I'm trying to solve this problem:
By differentiating the definition of the Fourier sine transform $\tilde f_s(w)$ of the function $f(t) = t^{−1/2}$ with respect to ω, and then integrating the resulting expression by parts, find an elementary differential equation satisfied by $\tilde f_s(w)$. Hence show that this function is its own Fourier sine transform, i.e. $\tilde f_s(w)$ = Af(w), where A is a constant. Assume that the limit as x → ∞ of $x^{1/2} sin (\alpha x)$ can be taken as zero.
My attempt:
Fourier sine transform of f is given by
$$\sqrt{\frac{2}{\pi}} \int^{\infty}_0 t^{-1/2}sin(wt)\, dt $$
Differentiating this w.r.t w gives:
$$\sqrt{\frac{2}{\pi}} \int^{\infty}_0 t^{1/2}cos(wt)\, dt $$
integrating by parts:
$$\sqrt{\frac{2}{\pi}} [\frac{t^{1/2}sin(wt)}{w} |^{\infty}_0 – \int^{\infty}_0 \frac{sin(wt)}{2wt^{1/2}}\, dt] $$
by assumption as x → ∞ of $x^{1/2} sin (\alpha x)$ can be taken as zero:
$$-\sqrt{\frac{2}{\pi}} \int^{\infty}_0 \frac{sin(wt)}{2wt^{1/2}}\, dt $$
My question is how do I take this integral?
Thanks!
Best Answer
Let $$F(w) = \int_0^\infty t^{-1/2} \sin (w t)\, dt$$
$$F(w) = w^{-1/2} \int_0^{\infty} w^{-1/2}t^{-1/2} \sin wt \, w dt$$
Let $q=wt$.
$$F(w) = w^{-1/2} \int_0^\infty q^{-1/2} \sin q \, dq = \text{const.}\cdot w^{-1/2}.$$
It is known that $\int_0^\infty q^{-1/2} \sin q \, dq = \sqrt{\frac{\pi}{2}}$, but we don't need to evaluate this integral to show that $t^{-1/2}$ is its own Fourier transform (up-to-a-constant).
UPDATE:
One way to compute $\int_0^\infty q^{-1/2} \sin q\, dq = 2\int_0^\infty \sin p^2 \, dp, $ is to consider the contour integral $$ \oint_C e^{i z^2} \, dz$$ with C the segment $0$ to $R$ along the $x$-axis, a quarter circle of radius $R$ from $R$ to $z^\star=Re^{i\pi/4}$ and a segment from $z^\star$ to the origin (a slice (1/8) of a pie of radius $R$).

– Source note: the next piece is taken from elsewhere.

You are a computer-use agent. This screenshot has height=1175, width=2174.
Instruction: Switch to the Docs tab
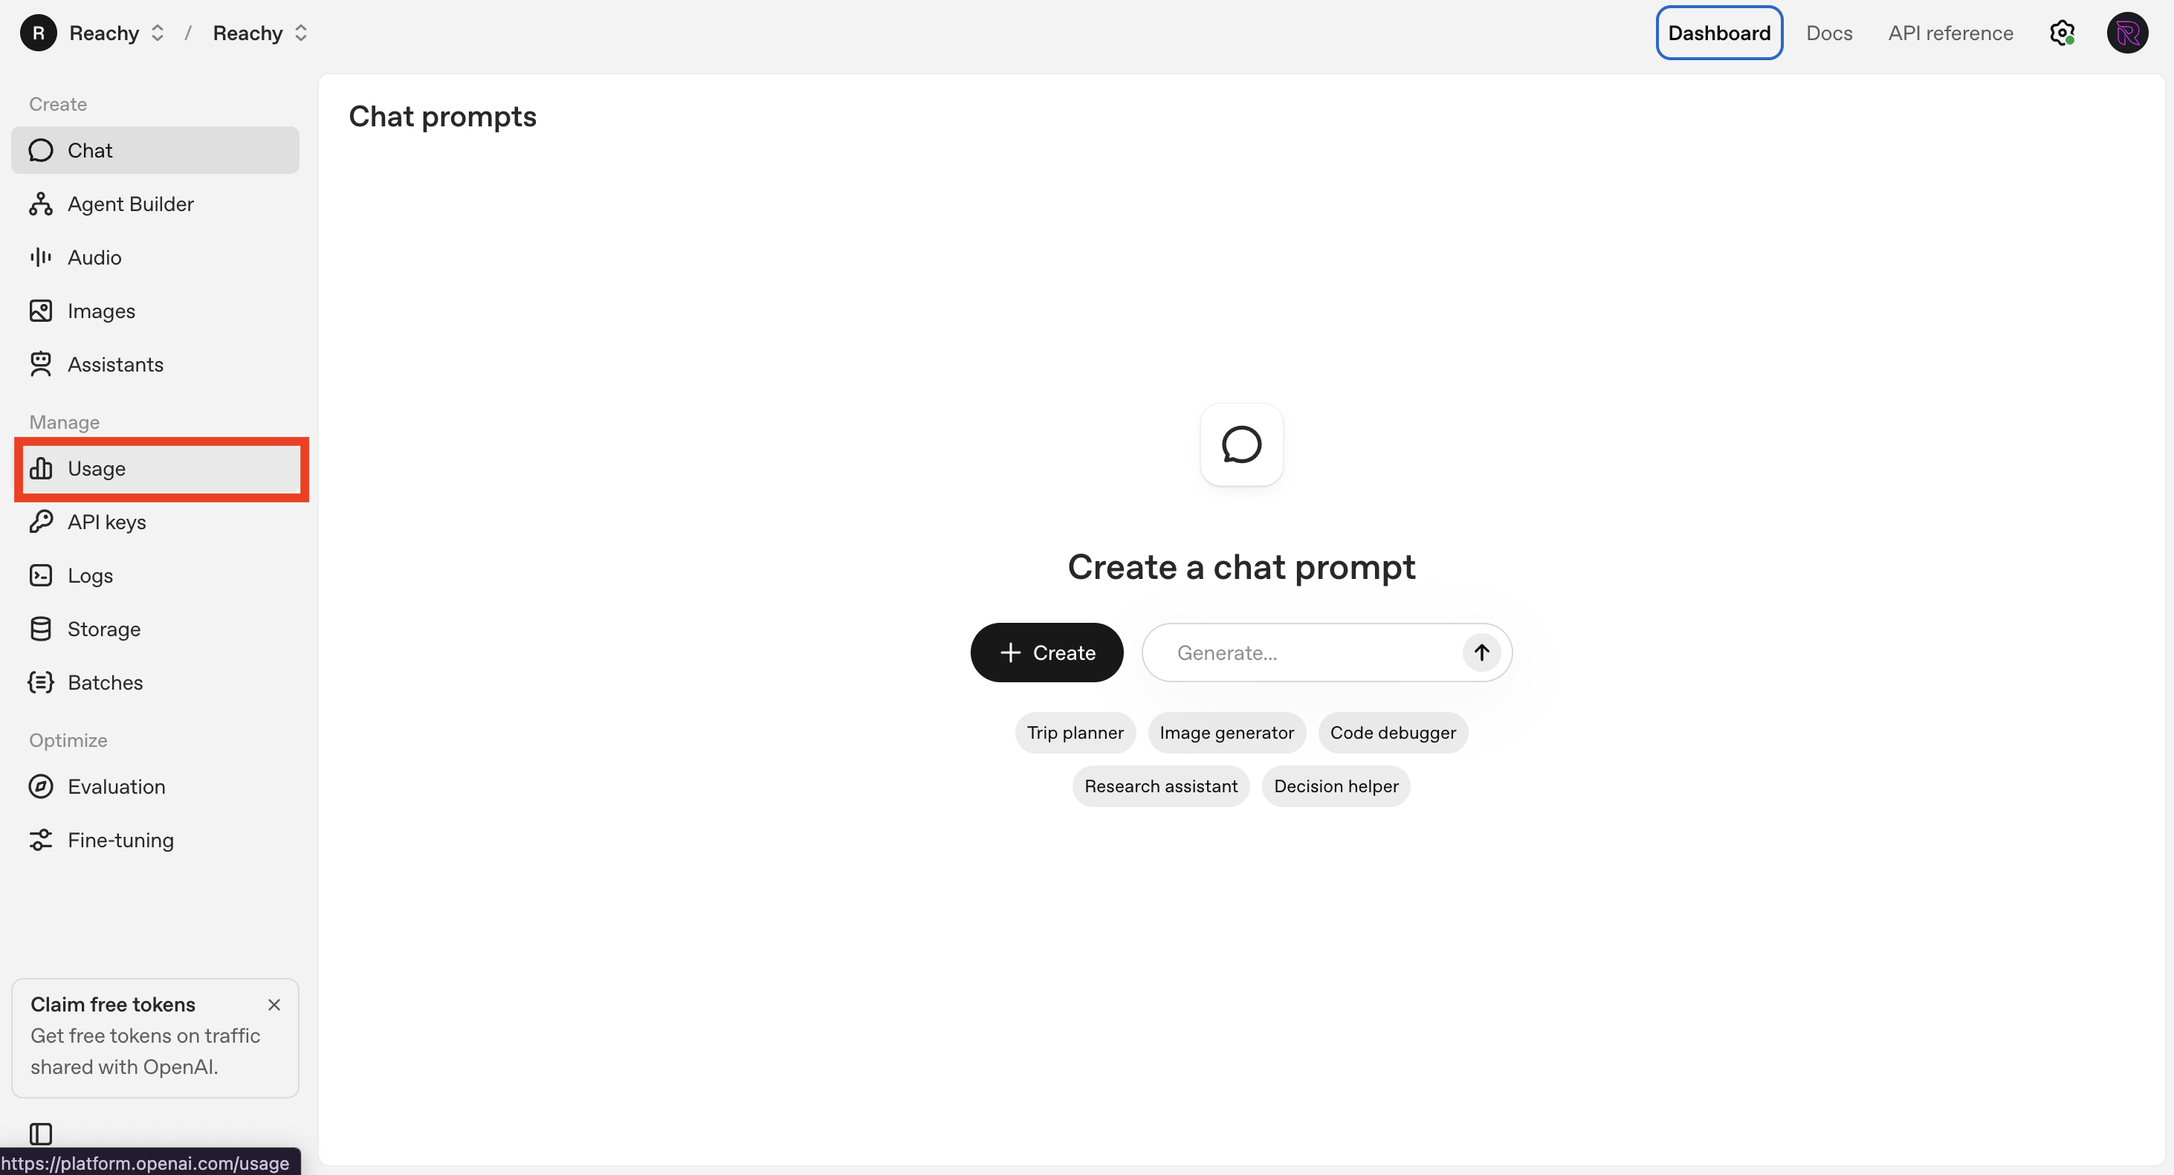click(x=1829, y=33)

Then $$0=\oint_C e^{i z^2} \, dz = \int_0^\infty e^{ip^2} \, dp - e^{i\pi/4} \int_0^\infty e^{-y^2} \, dy + \int_{\Gamma_R} \exp (Re^{i2\theta})R i e^{i\theta}\,d\theta,$$ and
$$ \begin{aligned} \left| \int_{\Gamma_R} \exp (Re^{i2\theta})R i e^{i\theta}\,d\theta \right| &\le \int_{\Gamma_R} \left| \exp (R^2e^{i2\theta})R i e^{i\theta}\right| \,d\theta \\ &= \int_0^{\pi/4} Re^{-R^2\sin 2\theta} \,d\theta \\&<\int_0^{\pi/4} Re^{- \frac{4}{\pi} R^2\theta} \, d\theta \\&=\left(1-e^{-R^2} \right)\frac{\pi}{4R} \to 0.\end{aligned} $$
So
$$ \int_0^\infty \cos p^2 \, dp = \frac{1}{2} \sqrt{\frac{\pi}{2}},$$
$$ \int_0^\infty \sin p^2 \, dp = \frac{1}{2} \sqrt{\frac{\pi}{2}},$$
and the Fourier sine transform of $t^{-1/2}$ is $w^{-1/2}$.
$$t^{-1/2} \iff w^{-1/2}.$$